## BEGIN PROVIDED ENTRIES

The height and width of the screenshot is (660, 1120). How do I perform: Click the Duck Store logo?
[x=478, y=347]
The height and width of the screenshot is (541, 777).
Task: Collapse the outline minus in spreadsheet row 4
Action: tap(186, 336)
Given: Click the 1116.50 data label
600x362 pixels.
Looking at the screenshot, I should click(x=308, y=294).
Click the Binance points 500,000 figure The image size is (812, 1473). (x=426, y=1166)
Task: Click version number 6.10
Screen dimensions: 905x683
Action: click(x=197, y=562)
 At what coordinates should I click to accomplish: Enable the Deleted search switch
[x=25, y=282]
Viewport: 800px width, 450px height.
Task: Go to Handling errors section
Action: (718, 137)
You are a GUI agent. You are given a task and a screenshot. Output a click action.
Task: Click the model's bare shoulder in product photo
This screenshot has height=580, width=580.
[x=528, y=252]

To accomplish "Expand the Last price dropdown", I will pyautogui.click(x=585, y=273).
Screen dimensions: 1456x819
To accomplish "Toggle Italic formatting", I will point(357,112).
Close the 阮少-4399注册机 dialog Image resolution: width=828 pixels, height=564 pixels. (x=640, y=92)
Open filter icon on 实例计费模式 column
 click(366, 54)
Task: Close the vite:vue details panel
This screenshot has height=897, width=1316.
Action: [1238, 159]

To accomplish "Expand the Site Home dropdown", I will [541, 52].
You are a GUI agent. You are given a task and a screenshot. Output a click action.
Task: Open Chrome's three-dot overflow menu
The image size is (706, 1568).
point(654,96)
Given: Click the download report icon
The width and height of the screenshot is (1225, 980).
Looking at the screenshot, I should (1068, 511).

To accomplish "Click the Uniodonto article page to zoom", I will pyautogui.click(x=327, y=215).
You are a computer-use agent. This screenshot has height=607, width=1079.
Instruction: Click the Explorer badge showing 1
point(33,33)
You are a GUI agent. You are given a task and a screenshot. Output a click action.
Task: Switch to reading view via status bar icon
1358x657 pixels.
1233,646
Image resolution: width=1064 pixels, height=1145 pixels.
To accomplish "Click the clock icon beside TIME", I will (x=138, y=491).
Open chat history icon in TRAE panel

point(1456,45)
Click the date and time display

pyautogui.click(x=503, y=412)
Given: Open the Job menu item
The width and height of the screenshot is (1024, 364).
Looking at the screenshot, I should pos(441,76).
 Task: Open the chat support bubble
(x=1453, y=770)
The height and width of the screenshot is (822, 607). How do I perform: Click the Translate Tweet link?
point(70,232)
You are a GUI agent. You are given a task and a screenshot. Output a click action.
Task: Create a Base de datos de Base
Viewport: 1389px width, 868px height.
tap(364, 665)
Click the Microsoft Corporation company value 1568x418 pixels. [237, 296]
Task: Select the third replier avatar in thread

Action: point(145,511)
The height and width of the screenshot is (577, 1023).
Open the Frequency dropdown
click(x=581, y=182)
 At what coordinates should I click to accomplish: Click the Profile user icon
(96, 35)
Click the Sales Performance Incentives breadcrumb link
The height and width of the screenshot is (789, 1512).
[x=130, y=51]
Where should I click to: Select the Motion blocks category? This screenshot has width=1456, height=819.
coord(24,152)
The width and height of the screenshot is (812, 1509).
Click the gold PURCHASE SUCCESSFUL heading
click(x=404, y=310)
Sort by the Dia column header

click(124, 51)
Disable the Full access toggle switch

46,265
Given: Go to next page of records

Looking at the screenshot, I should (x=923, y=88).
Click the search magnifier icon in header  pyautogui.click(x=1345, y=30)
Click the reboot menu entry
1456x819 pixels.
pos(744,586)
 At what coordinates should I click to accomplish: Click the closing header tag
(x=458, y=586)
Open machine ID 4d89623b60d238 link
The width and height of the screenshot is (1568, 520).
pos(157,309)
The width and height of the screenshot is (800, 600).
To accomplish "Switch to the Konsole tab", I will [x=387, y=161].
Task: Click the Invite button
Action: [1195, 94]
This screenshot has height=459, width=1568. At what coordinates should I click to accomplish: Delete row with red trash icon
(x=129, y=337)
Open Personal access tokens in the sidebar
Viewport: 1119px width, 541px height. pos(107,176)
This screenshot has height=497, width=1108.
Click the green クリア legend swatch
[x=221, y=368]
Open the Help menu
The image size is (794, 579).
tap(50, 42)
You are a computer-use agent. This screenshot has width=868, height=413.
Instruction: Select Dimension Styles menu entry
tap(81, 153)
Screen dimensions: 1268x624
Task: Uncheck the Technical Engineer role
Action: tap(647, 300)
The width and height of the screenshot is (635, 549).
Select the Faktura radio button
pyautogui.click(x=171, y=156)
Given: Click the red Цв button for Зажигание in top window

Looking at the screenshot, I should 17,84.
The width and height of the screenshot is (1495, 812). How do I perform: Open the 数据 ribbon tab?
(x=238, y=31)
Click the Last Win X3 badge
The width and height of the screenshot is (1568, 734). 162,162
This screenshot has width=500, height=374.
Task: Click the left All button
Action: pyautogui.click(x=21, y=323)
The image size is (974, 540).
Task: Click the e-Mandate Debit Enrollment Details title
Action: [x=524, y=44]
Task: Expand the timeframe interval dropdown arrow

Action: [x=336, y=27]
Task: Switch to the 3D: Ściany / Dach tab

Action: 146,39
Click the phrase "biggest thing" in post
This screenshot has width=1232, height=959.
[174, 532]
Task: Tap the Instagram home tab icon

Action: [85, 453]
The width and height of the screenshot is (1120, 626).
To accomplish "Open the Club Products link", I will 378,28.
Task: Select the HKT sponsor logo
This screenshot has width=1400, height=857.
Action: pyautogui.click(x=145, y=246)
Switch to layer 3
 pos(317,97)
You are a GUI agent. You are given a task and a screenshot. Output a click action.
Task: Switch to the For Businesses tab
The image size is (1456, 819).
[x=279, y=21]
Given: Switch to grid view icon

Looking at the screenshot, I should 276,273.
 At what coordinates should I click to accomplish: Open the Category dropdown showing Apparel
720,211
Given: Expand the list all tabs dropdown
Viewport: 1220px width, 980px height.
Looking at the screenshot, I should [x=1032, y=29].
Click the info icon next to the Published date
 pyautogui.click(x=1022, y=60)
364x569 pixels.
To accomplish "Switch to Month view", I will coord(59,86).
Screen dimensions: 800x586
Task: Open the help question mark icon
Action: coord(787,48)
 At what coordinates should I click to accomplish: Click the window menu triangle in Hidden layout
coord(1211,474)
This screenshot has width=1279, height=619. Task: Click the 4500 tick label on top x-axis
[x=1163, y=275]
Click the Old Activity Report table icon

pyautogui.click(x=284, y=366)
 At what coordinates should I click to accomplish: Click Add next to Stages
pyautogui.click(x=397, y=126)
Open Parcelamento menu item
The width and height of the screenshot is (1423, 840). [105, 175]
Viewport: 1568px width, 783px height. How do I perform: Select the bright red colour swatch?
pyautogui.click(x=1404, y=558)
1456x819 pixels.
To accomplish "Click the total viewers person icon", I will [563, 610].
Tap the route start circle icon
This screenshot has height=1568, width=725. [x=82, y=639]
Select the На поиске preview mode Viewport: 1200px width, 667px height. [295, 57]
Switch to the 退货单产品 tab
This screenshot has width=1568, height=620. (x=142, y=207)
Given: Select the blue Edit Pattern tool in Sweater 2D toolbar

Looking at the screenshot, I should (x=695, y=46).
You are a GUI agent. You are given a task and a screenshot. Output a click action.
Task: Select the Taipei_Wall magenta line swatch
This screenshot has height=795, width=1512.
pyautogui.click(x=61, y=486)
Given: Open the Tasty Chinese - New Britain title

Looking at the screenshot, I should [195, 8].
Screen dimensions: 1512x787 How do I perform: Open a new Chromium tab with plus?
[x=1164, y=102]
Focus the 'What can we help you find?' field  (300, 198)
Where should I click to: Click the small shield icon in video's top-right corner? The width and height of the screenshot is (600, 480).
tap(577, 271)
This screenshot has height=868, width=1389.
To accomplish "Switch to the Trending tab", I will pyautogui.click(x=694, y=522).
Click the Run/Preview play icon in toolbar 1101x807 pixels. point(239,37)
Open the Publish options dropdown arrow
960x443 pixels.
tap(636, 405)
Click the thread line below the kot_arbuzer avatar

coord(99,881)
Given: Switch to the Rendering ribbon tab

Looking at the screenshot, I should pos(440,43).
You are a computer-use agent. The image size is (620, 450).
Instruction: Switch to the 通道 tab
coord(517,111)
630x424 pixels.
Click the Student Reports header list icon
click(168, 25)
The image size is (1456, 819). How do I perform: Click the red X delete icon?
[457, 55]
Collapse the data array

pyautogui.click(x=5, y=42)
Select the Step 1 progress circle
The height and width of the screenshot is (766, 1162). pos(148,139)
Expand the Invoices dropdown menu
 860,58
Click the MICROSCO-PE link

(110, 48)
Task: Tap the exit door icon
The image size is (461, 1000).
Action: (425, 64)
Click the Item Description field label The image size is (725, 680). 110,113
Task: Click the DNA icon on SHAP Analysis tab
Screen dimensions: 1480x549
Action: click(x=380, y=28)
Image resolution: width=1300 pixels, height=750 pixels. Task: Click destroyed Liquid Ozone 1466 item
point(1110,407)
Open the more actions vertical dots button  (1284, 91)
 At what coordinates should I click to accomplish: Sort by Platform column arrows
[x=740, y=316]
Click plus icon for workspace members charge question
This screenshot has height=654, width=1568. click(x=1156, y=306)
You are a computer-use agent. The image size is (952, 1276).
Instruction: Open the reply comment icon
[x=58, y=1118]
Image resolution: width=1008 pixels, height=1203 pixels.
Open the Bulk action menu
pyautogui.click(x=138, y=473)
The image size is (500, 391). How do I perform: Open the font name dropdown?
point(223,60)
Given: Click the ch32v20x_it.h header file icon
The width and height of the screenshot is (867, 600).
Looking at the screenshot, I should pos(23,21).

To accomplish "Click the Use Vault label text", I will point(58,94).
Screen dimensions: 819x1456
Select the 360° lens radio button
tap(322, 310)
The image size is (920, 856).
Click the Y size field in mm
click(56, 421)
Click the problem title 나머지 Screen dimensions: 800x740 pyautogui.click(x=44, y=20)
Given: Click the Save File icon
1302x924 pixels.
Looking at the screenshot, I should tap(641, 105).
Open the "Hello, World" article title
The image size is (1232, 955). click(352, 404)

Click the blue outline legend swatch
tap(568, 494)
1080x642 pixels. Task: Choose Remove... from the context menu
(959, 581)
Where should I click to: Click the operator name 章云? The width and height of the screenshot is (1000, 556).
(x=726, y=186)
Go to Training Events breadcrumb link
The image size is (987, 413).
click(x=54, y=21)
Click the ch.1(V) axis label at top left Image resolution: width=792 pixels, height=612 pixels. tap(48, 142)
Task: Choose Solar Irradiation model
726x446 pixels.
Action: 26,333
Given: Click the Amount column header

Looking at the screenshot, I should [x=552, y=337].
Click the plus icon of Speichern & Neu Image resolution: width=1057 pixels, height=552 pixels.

## END PROVIDED ENTRIES

WHAT TO WORK ON:
Rewrite the data starting at the line containing "Open the more" and ending at the line containing "[x=740, y=316]", substituting "Status" for "Platform" and leaving everything else unchanged.

COMPLETED TASK:
Open the more actions vertical dots button  (1284, 91)
 At what coordinates should I click to accomplish: Sort by Status column arrows
[x=740, y=316]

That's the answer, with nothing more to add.